It is time the Government woke up to the fact that the Department of Education is, year after year, telling us what happened in our schools and in our educational system three years ago. The news is about to break in a few weeks' time, I think, when the Department is bringing out its current report as to what was happening in our schools in the year 1956-57. We are again to be given the figures and the facts for three years back. I would ask the Seanad whether they think that that is good enough, Personally, I do not think it is. I should like to hear what the Minister thinks about it, or is there some excuse about conditions and situations, and so on?
Some years ago, I suggested to the Minister's predecessor that it was fantastic for the two big State examinations to treat the Irish language like a dead language, and to hold no oral test at State examinations. I was told emphatically, presumably on advice from the Department, by the then Minister, the Minister of the Coalition Government—that it would be virtually impossible to organise such a test.
I salute the present Minister. He has decided that for the leaving certificate—not for the intermediate certificate—but for the leaving certificate, at last, after 37 years of Irish Government, they will treat Irish as a living tongue. That is a victory which we ought to salute, because if Irish has any value at all as a school subject it is as a living tongue, not as a dead language, not as a language just to be written down. The major educational value is in learning how to launch oneself into another spoken tongue, and surely it has been a betrayal down the years to treat Irish as if it were, like Latin and Greek, dead, and could not be spoken. Things do move, apparently. The Department has moved, and next year, I believe, they will actually have an oral test for the leaving certificate. They are very frightened about it, very scared; it is very tentative. They have made no promise at all about the intermediate certificate, but at least they will have an oral test for the leaving certificate.

■ Supplied information ■
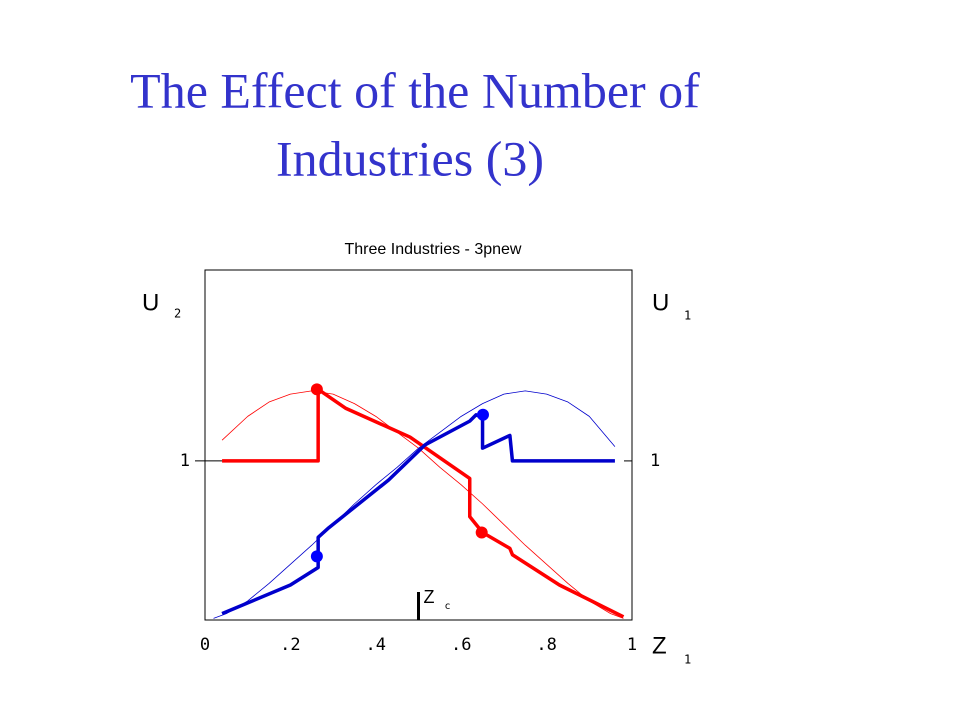 The width and height of the screenshot is (960, 725). I want to click on x-tick-label: .4, so click(376, 645).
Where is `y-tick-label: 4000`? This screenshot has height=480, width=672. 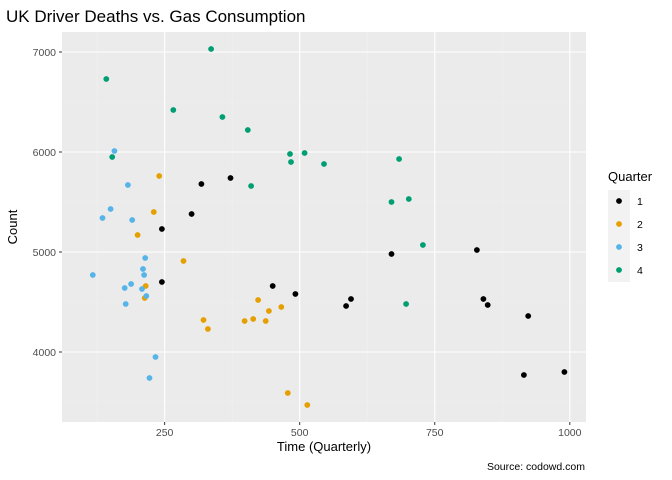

■ Activity ■
List every language named in the passage on the Department of Education and State examinations.

■ Result ■
Irish, Latin, Greek